也就是需要去掉fp8,可以在命令行加入--quantization None (后来知道,应该是--speculative-model-quantization None)
vllm serve /public/home/ac7sc1ejvp/SothisAI/model/Aihub/MiniMax-M2/main/MiniMax-M2 --quantization None
不管用,继续报错
学习一下:
基于 ArcticInference 项目的经验,建议采用以下配置组合3:
--quantization None:完全禁用量化--gpu-memory-utilization 0.7:优化内存使用--max-num-seqs:根据硬件性能适当降低并发数
这些调整应该能解决您在 ROCm 平台上的 FP8 量化兼容性问题。
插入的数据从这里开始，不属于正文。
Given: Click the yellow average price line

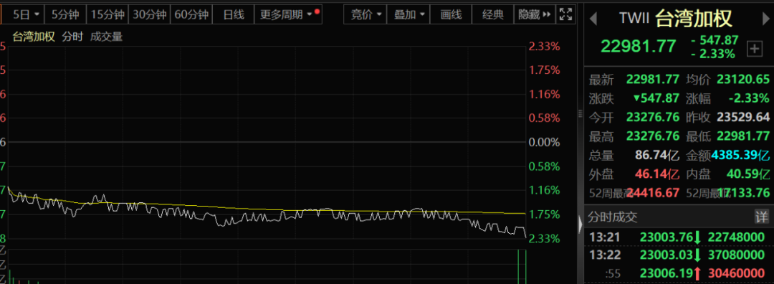Looking at the screenshot, I should point(296,209).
如果问题仍然存在,建议检查具体的错误日志,进一步定位问题根源
尝试用int8 报错
vllm serve /public/home/ac7sc1ejvp/SothisAI/model/Aihub/MiniMax-M2/main/MiniMax-M2 --quantization int8
usage: vllm serve <model_tag> [options]
vllm serve: error: argument --quantization/-q: invalid choice: 'int8' (choose from 'aqlm', 'awq', 'deepspeedfp', 'tpu_int8', 'fp8', 'fbgemm_fp8', 'modelopt', 'marlin', 'gguf', 'gptq_marlin_24', 'gptq_marlin', 'awq_marlin', 'gptq', 'compressed-tensors', 'bitsandbytes', 'qqq', 'experts_int8', 'neuron_quant', None)
看到提醒
INFO: Please install lmslim if you want to infer gptq or awq or w8a8 model.
看到用这句
--speculative-model-quantization
vllm serve /public/home/ac7sc1ejvp/SothisAI/model/Aihub/MiniMax-M2/main/MiniMax-M2 --speculative-model-quantization None
报错变成:
OSError: It looks like the config file at '/public/home/ac7sc1ejvp/SothisAI/model/Aihub/MiniMax-M2/main/MiniMax-M2/config.json' is not a valid JSON file.
发现config.json文件变成空文件了,这是怎么回事啊
关键这个文件我还没有权限写
ls -la config.json
-rw-r--r--. 1 20458 17294 0 Oct 29 00:14 config.json